=== Begin Enclosure ===

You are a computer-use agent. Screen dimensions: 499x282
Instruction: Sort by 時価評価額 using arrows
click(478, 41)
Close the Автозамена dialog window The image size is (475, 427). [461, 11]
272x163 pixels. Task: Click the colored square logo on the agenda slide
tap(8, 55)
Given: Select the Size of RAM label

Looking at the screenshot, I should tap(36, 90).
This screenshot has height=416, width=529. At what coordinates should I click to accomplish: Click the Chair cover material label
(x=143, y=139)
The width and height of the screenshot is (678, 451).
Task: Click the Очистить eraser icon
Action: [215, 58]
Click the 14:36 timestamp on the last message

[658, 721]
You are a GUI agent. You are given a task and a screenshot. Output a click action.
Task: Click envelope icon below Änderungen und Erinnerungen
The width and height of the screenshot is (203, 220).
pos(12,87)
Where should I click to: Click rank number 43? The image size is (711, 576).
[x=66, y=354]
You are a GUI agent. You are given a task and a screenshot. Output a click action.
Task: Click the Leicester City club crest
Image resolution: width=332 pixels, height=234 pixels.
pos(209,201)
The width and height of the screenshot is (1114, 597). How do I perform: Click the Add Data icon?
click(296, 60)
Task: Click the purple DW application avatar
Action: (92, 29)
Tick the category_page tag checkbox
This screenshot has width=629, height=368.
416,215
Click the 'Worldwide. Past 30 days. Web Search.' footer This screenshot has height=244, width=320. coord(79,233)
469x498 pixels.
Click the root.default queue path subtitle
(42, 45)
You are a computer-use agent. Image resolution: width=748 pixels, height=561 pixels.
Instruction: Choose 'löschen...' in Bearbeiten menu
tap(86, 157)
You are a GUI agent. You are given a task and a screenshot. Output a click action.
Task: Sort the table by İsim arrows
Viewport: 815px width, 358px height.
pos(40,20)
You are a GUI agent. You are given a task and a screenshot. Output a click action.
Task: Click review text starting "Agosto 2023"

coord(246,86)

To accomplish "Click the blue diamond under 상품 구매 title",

=== End Enclosure ===

_Action item_
Print the records above again, every one, exactly as written.

_Exercise result_
You are a computer-use agent. Screen dimensions: 499x282
Instruction: Sort by 時価評価額 using arrows
click(478, 41)
Close the Автозамена dialog window The image size is (475, 427). [461, 11]
272x163 pixels. Task: Click the colored square logo on the agenda slide
tap(8, 55)
Given: Select the Size of RAM label

Looking at the screenshot, I should tap(36, 90).
This screenshot has height=416, width=529. At what coordinates should I click to accomplish: Click the Chair cover material label
(x=143, y=139)
The width and height of the screenshot is (678, 451).
Task: Click the Очистить eraser icon
Action: [215, 58]
Click the 14:36 timestamp on the last message

[658, 721]
You are a GUI agent. You are given a task and a screenshot. Output a click action.
Task: Click envelope icon below Änderungen und Erinnerungen
The width and height of the screenshot is (203, 220).
pos(12,87)
Where should I click to: Click rank number 43? The image size is (711, 576).
[x=66, y=354]
You are a GUI agent. You are given a task and a screenshot. Output a click action.
Task: Click the Leicester City club crest
Image resolution: width=332 pixels, height=234 pixels.
pos(209,201)
The width and height of the screenshot is (1114, 597). How do I perform: Click the Add Data icon?
click(296, 60)
Task: Click the purple DW application avatar
Action: (92, 29)
Tick the category_page tag checkbox
This screenshot has width=629, height=368.
416,215
Click the 'Worldwide. Past 30 days. Web Search.' footer This screenshot has height=244, width=320. coord(79,233)
469x498 pixels.
Click the root.default queue path subtitle
(42, 45)
You are a computer-use agent. Image resolution: width=748 pixels, height=561 pixels.
Instruction: Choose 'löschen...' in Bearbeiten menu
tap(86, 157)
You are a GUI agent. You are given a task and a screenshot. Output a click action.
Task: Sort the table by İsim arrows
Viewport: 815px width, 358px height.
pos(40,20)
You are a GUI agent. You are given a task and a screenshot. Output a click action.
Task: Click review text starting "Agosto 2023"

coord(246,86)

To accomplish "Click the blue diamond under 상품 구매 title",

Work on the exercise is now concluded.